KAT’İ MANA VE ONA BAĞLI SURET
 
Çifci eserinin takdiminde şöyle diyor: “Hikmet, İslâm’dan süzülen kat’i mânâ ve ona bağlı suret. ‘O değil O’ndan’ sırrı. Dünya ne zaman hikmeti kaybettiyse edebi de kaybetti, adaleti de, merhameti de...” Bu yönüyle eserin gayesi kaybedileni arama ve fikir buhranını/fikrin ıstırabını çekme yolunda, mücerred fikir hasreti ile kavrulan genç dimağlara bir fikir heyecanı yaşatmak.
 
Kitap boyunca fikrin dünya üzerindeki tezahürlerini okumak mümkün. Bu minvalde kitap, Yunan’dan Çin’e, Mezopotamya’dan Roma’ya, mitoslardan ideolojilere kadar geniş bir düşünce tarihini önümüze sermekte. Okurken Batı tefekküründen uzak Doğu fikir iklimine kanat açıyor, maddenin buudları arasından ötelere uzanıyor, muharref dinlerin girdaplarından çıkıp İslâm tasavvufunun hikmet denizinde kendinizi buluyorsunuz. Yazar, çağa hâkim Batı düşüncesini kendi iç nizamı dahilinde ele alıp açıklarken hikmetin karşısındaki konumunu ve hüviyetini de tayin ediyor. Büyük dehaların ve cins kafaların İslâm hikmet pınarlarından nasıl istifade ettiğini ve onların tesir sahalarını da işaretliyor. Bu yüzden eserde, hikmet pınarı Gazzali’nin Bergson, Descartes ve Kant’ın fikirlerindeki etkisini görmek mümkün. İbn Arabi, Razi, Kindi, Farabi, İbn Sina ve nicesinin Batı tefekkür dünyasının inkişafına tesir eden sahaları ve görüşleri de ele alınıyor.

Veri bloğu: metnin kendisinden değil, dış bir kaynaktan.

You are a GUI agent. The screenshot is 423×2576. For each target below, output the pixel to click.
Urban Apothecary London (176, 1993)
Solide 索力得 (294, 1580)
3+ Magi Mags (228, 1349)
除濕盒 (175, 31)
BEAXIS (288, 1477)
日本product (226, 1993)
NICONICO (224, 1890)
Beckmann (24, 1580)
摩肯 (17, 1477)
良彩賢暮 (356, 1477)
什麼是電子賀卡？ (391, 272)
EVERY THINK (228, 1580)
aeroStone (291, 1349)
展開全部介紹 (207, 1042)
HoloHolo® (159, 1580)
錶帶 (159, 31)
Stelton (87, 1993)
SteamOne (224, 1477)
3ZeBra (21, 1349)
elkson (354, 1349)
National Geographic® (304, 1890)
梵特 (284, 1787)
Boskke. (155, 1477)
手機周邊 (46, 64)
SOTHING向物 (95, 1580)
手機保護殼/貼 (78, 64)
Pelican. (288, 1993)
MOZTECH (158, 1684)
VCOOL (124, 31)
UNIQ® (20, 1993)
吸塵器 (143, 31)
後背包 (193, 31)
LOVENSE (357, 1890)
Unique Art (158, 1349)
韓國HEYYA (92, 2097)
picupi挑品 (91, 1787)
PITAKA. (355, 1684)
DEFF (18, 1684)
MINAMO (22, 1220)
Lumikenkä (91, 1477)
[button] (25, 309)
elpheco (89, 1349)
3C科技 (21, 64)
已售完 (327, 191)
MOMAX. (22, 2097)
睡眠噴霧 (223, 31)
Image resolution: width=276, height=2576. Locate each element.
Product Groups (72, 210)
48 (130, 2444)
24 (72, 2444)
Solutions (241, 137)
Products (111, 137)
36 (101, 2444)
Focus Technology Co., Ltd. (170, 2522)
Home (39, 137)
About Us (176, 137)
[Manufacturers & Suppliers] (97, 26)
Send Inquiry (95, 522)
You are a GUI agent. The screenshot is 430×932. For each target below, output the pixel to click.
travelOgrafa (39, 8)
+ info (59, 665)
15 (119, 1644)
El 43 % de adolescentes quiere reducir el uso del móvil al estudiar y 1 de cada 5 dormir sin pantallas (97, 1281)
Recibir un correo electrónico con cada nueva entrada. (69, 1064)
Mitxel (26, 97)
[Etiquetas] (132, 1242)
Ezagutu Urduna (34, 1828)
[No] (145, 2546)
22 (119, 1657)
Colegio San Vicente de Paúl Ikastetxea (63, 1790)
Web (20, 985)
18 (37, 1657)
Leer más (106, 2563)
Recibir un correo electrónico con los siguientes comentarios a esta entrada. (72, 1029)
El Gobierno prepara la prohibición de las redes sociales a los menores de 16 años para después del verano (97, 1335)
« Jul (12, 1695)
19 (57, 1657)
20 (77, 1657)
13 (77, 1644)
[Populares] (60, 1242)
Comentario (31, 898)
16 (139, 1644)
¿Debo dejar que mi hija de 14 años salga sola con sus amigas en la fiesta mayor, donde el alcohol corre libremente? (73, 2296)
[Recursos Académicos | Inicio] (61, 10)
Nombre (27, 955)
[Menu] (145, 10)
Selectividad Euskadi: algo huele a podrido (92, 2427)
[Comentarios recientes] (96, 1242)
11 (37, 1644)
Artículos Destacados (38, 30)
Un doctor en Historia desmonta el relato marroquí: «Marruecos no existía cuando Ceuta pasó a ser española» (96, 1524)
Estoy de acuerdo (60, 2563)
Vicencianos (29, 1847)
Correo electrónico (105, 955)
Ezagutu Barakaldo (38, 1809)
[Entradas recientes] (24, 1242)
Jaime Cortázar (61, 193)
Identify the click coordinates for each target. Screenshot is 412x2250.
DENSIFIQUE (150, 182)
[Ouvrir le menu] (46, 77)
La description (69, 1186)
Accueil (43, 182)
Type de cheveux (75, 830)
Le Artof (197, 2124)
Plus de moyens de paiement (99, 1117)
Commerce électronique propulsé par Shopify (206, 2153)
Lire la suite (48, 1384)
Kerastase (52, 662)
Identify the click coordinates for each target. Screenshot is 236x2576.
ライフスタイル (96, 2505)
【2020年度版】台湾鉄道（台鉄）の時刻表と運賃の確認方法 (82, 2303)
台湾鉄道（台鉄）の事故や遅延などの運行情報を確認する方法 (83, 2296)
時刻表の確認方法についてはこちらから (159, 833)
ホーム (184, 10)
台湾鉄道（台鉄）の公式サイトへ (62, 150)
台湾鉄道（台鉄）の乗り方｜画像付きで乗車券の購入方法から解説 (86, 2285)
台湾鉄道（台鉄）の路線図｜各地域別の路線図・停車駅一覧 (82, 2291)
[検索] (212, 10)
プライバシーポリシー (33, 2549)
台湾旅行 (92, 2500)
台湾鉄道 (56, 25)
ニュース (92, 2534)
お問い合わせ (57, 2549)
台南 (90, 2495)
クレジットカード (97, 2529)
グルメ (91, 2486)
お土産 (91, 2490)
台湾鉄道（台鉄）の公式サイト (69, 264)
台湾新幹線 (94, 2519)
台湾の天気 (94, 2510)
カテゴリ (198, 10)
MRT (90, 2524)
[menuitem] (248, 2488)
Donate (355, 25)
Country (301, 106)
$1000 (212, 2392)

Bu minvalde eser, hikmeti bir şemsiye genişliğinde meseleleri ve fikirleri kucaklayıcı vasfıyla ele almakta.
 
Kökler Yayınları’ndan çıkan eserin üzerinde şekil bulduğu bazı başlıklar: “Felsefe ve Hikmet”, “Uzak Doğu Fikir İklimine Genel Bir Bakış”, “Mücerred Fikir Davası”, “Madde Nedir ve Maddenin Ötesinde Ne var?”, “Hikmet ve Mitoloji”, İslâm Hikemiyatının Gelişimi ve Batı’ya Tesiri”.